● Prompt
The job is to find each line in the entries holding the string "agent" and copy that line.

● Information

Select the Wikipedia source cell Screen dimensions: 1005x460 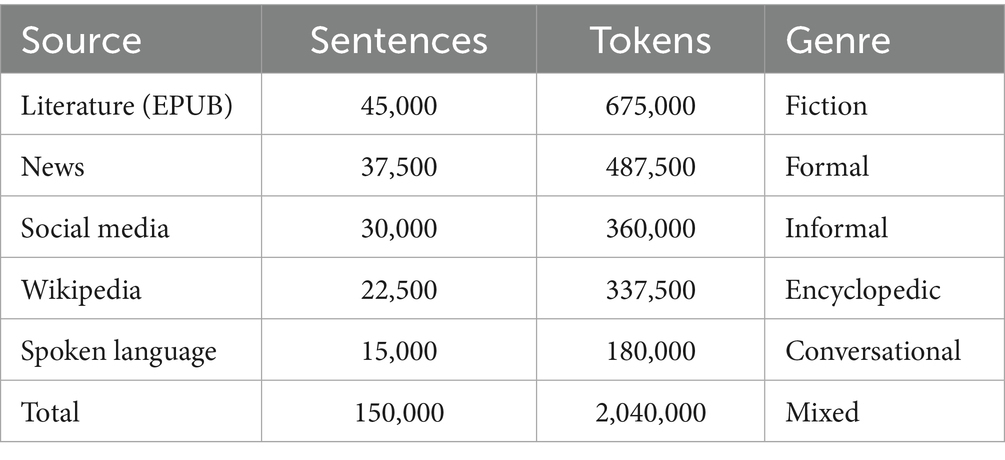coord(81,290)
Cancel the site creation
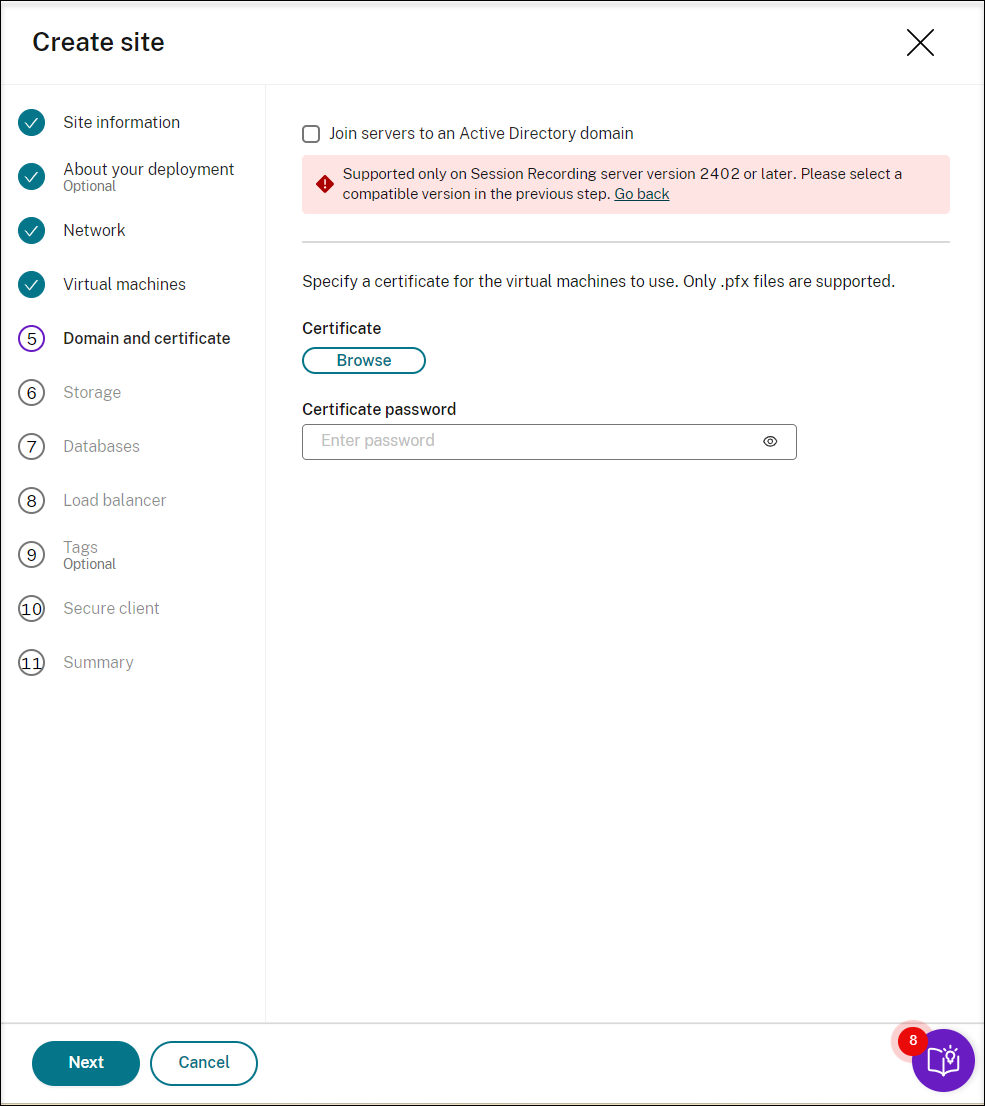The image size is (985, 1106). (x=204, y=1063)
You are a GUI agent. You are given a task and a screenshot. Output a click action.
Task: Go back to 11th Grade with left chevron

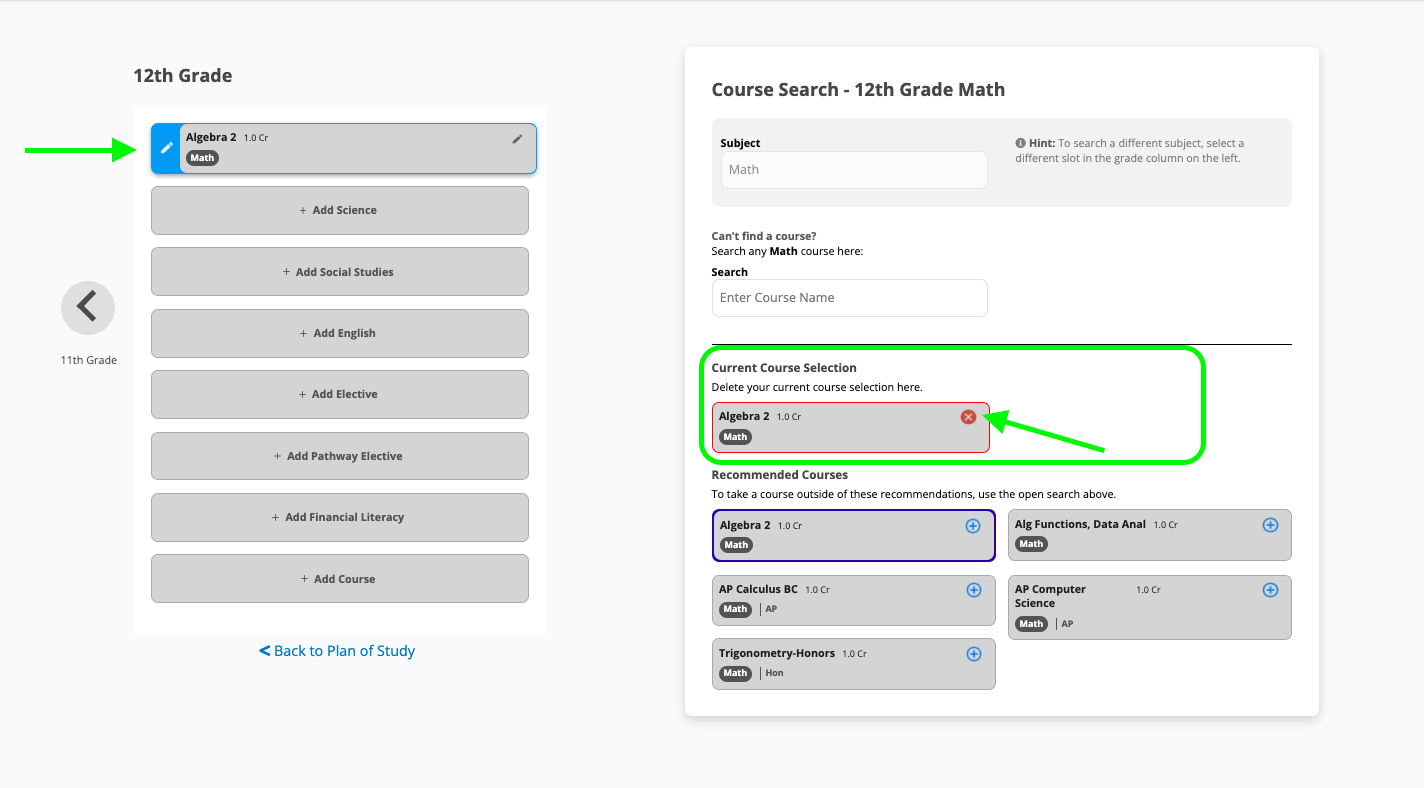click(88, 307)
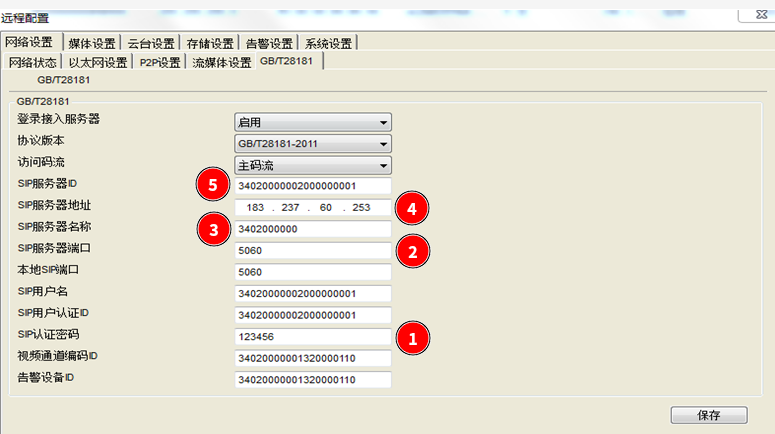775x434 pixels.
Task: Focus the SIP服务器端口 input field
Action: pos(312,250)
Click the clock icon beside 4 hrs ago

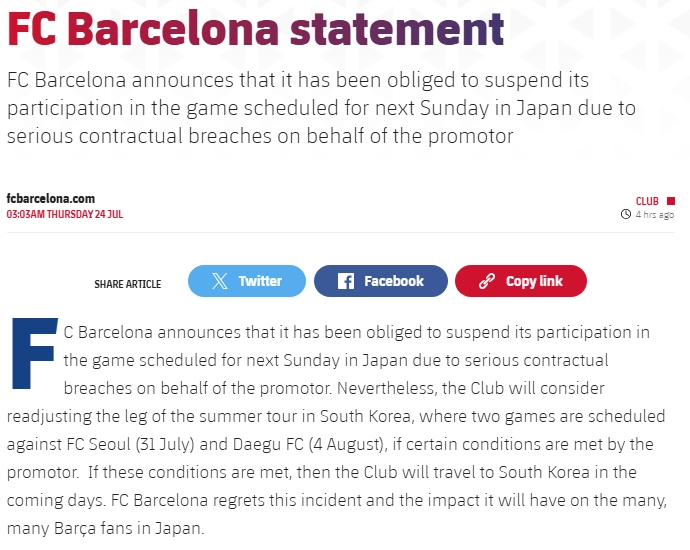625,214
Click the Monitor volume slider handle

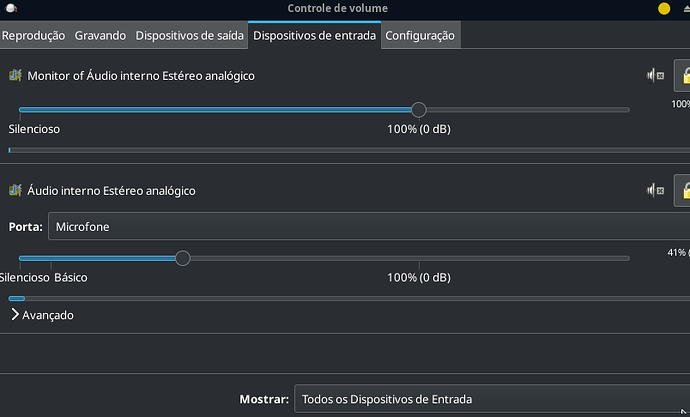(419, 110)
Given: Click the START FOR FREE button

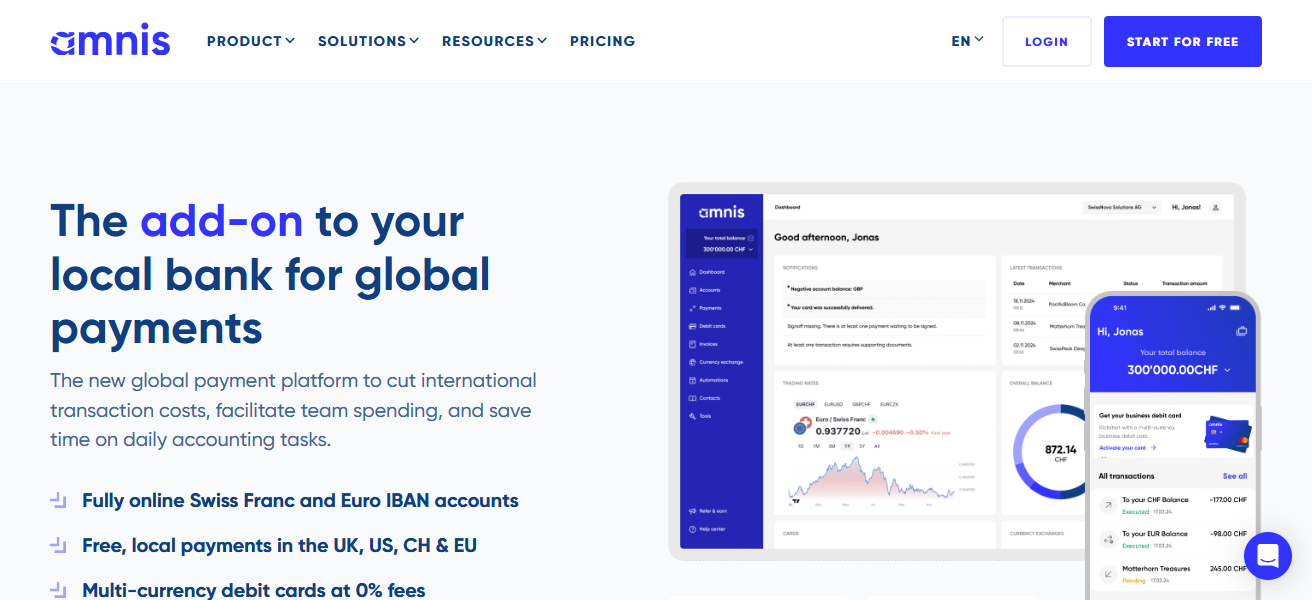Looking at the screenshot, I should [1182, 42].
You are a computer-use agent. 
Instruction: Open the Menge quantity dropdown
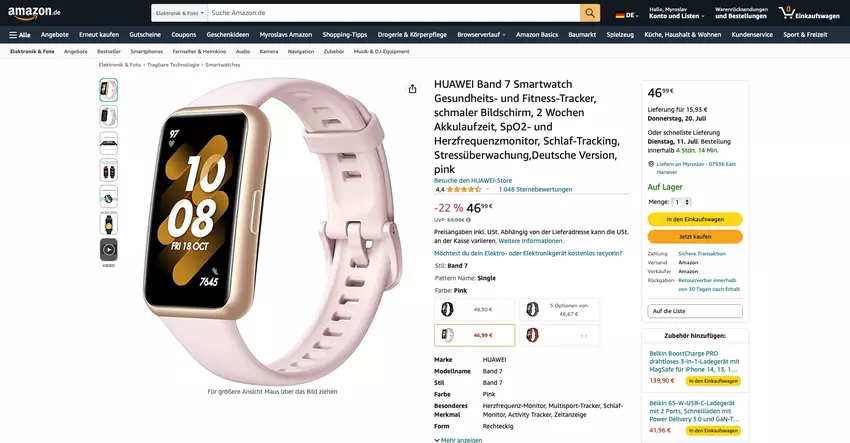pos(681,202)
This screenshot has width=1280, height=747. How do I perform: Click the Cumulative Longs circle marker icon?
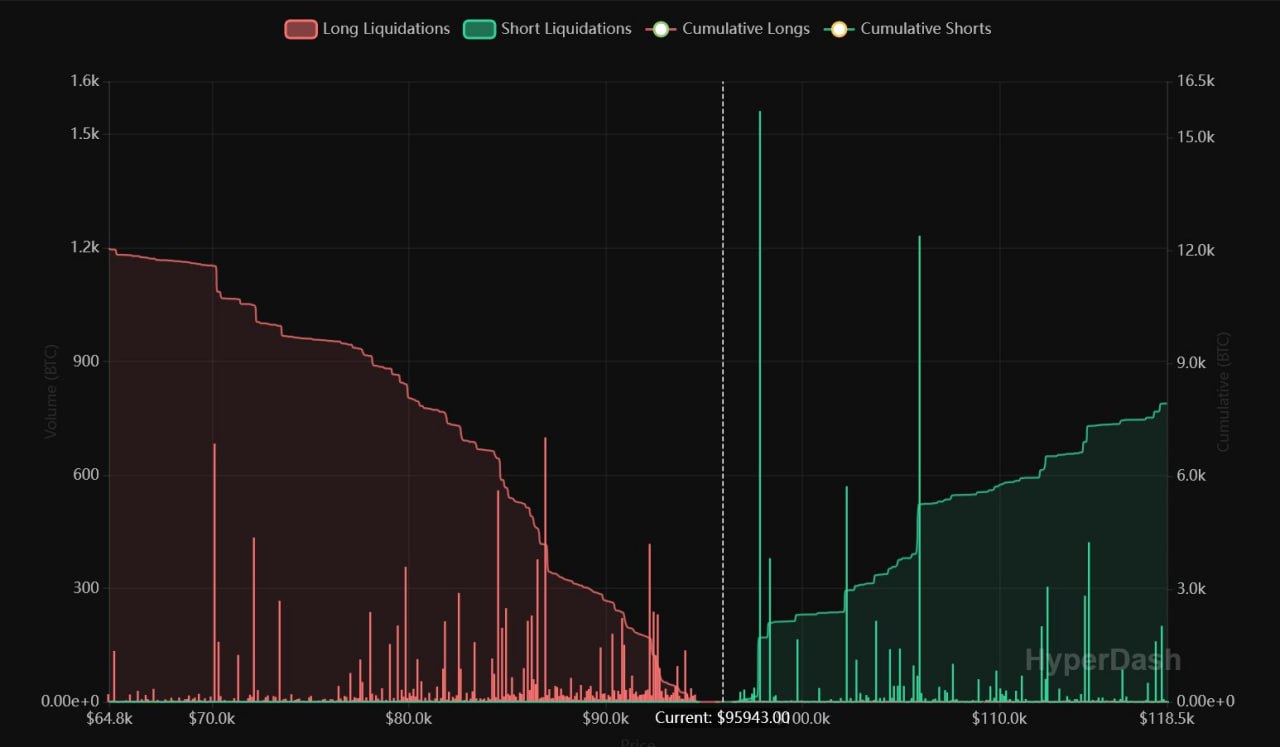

● Output of the task
You are a GUI agent. You are given a task and a screenshot. Output a click action.
You are a computer-use agent. 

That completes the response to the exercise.